> Directions for this task
Reproduce word for word the passage of the Chihuahua puppy thread that begins at the words "Definitely a wise" and stops after "for around 2000$.".

Everything I was about to say has already been mentioned.
Definitely a wise choice to pass on this one.
No doubt about it the pup is adorable, they all are, but the ad
seems desperate and just all around wrong, from lack of papers,
to "tea cup", "purse dog", etc. As for price I can't comment really
because here in the city puppy mill dogs are being sold for 700$
and up and pure Chis from good breeders for around 2000$.

Hope you find your dream pup eventually, good luck on your search.


----------



## Tiny (Nov 7, 2011)

ok, so he called me and i asked him y the puppys arent able to register and he said "We decided not to register the litter due to their tiny size. Usually when you register a litter (keep in mind you know what you're doing) you will register a litter you feel meets the standard for the breed and will be able to be bred and show. We felt that these puppies in the litter were way too small for breeding purposes, and felt it was the responsible thing to do so so one would attempt to breed these little ones. If we limited the papers again the papers would not benefit you in anyway, the papers are only limited to the sole pup and you would not be to register any of her pups or be able to show her either. So we offered copies of their parents so they would know what line they came from. It's basically the same info and benefit you will get from a "limited registration" I hope this helps "

what?????


----------



## Tiny (Nov 7, 2011)

Then I asked that "wouldnt limited registration keep people from breeding them because limited akc wont let you breed them?

he said "It doesn't insure them not to breed because a lot of people that don't care about quality and personality will get the AKC information and register them with CKC or any other knockoff registration, we jus felt it was for the best interest of the pups"

I dont understand. 

im definitley not going to make a purchase/adoption. but I hope that, that puppy finds a wonderful home!


----------



## svdreamer (Feb 20, 2010)

Your in CA like me. I look for breeders near me using this site:

Chihuahua Puppies for sale in California and Breeders

Just be aware, not all are top breeders. The ones I look at are the ones that avertise they show their dogs or are from retired show dogs or that have only a few dogs that have one or two litters a year.


----------



## svdreamer (Feb 20, 2010)

Actually, what he said in his email makes sense to me and he is trying to not have these tinies bred...


----------



## Reese and Miley (Jun 24, 2010)

Yes something is definitely shady about the breeder. They are obviously profit driven, and that little one I would guess is at least 1 lb already, perfectly average size for a chi puppy. My best guess on the reg thing is that they are trying to maximize profit by not spending the money to register the litter. Or they can't register the litter for some reason. You would have nothing but their word that those are actually the papers of her sire and dam. Whether they gave you no papers or limited papers they wouldn't be able to guarantee that she wasn't bred so his justification is obviously not the truth. The ad is clearly designed to sell the puppy, not find her a great home. If she really was as small as they claim, which she clearly isn't, they would not advertise that for fear of attracting the wrong buyer. I could go on and on. Glad you have chosen to pass.
I can't believe there aren't some great breeders out in your area. Its easier to find the good ones if you start by looking at or contacting your area breed club for recommendations. That way you're more likely to find knowledgable show breeders. I don't know what you're planning to spend, but I wouldn't have a problem with $1000 for a chi pup that comes with partial reg and is to standard.

> Data section
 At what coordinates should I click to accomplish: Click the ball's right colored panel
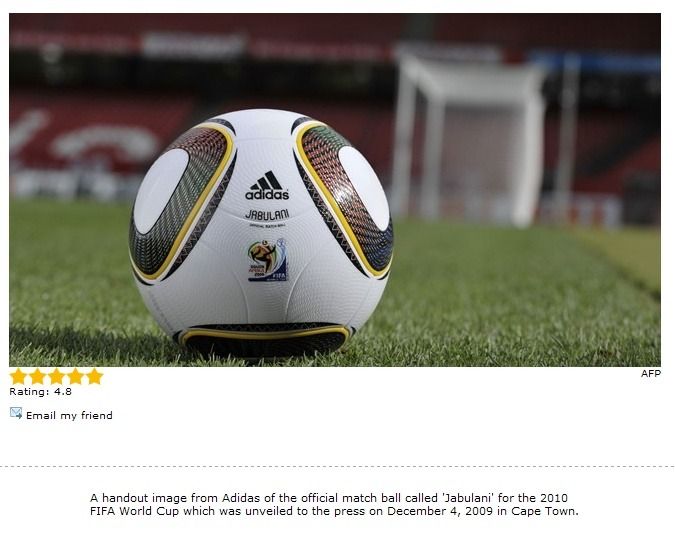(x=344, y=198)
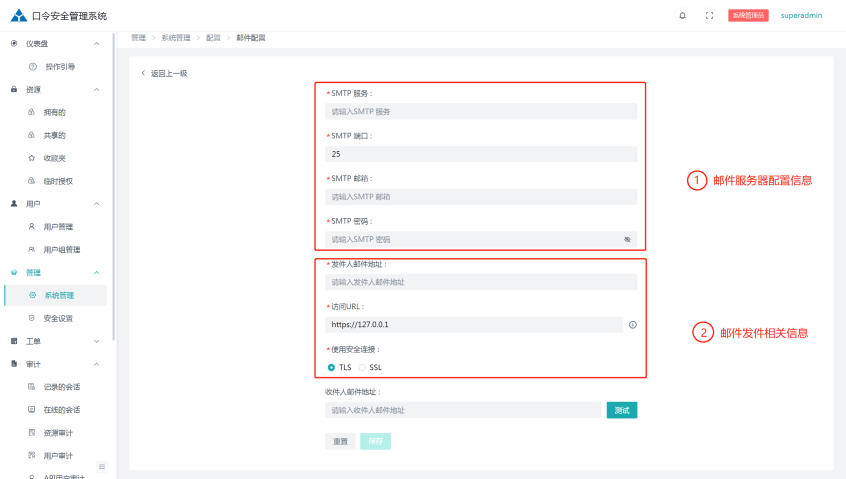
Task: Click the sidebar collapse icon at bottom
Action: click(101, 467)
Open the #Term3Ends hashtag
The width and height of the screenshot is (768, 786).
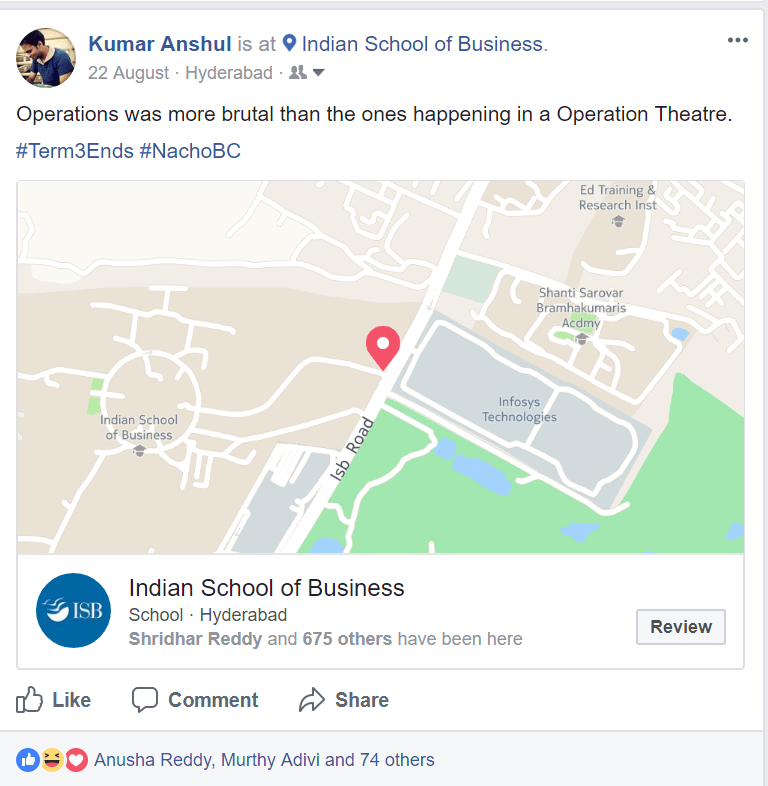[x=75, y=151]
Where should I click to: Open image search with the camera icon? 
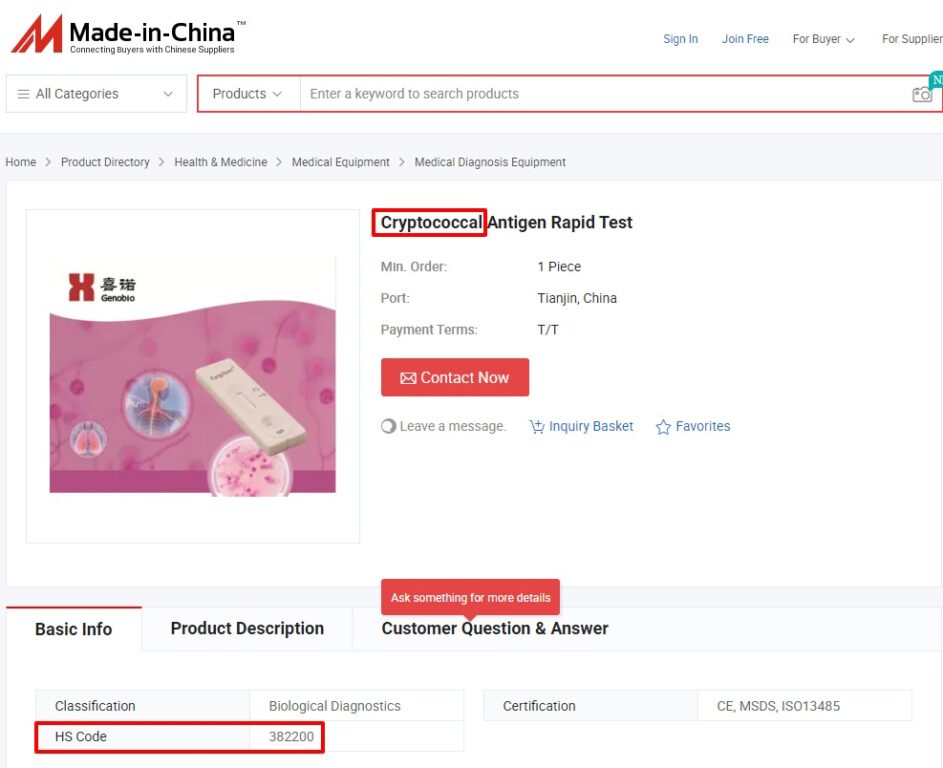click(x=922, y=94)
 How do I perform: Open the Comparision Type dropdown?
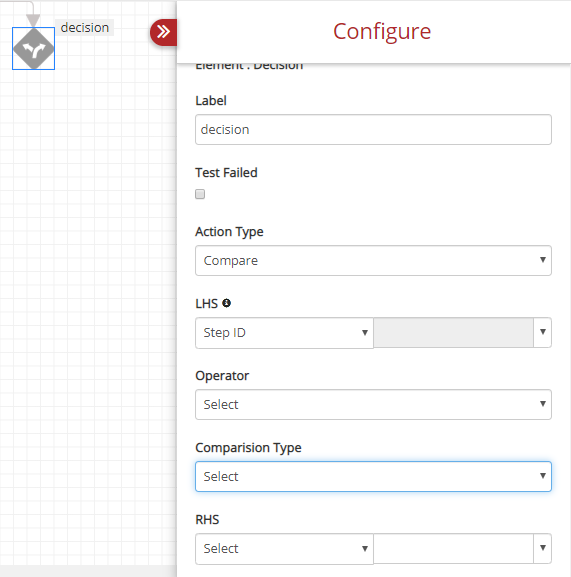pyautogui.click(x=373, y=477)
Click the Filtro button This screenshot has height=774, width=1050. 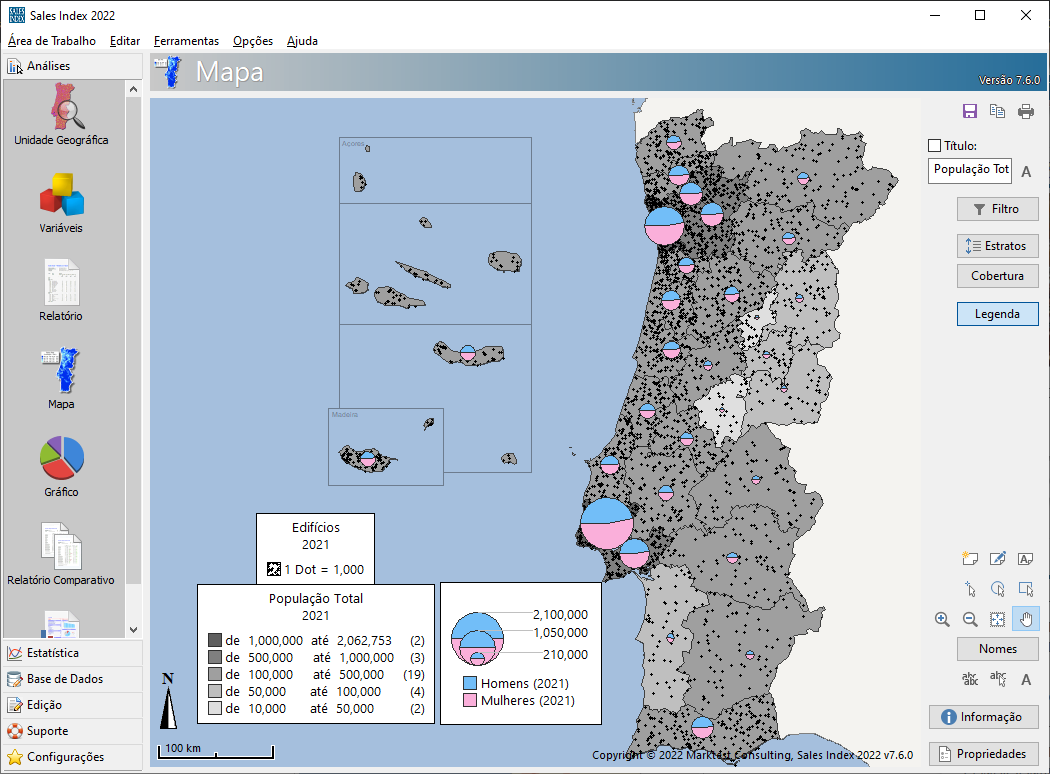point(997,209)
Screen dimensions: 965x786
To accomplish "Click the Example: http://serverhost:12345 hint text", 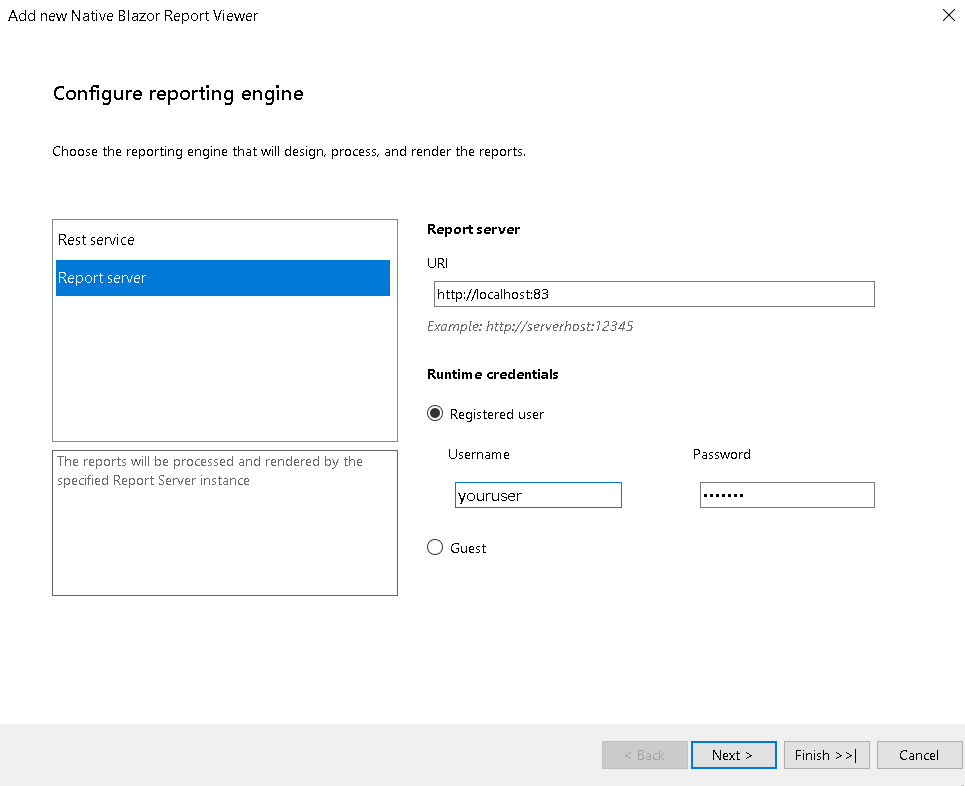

> Result
Definitely a wise choice to pass on this one.
No doubt about it the pup is adorable, they all are, but the ad
seems desperate and just all around wrong, from lack of papers,
to "tea cup", "purse dog", etc. As for price I can't comment really
because here in the city puppy mill dogs are being sold for 700$
and up and pure Chis from good breeders for around 2000$.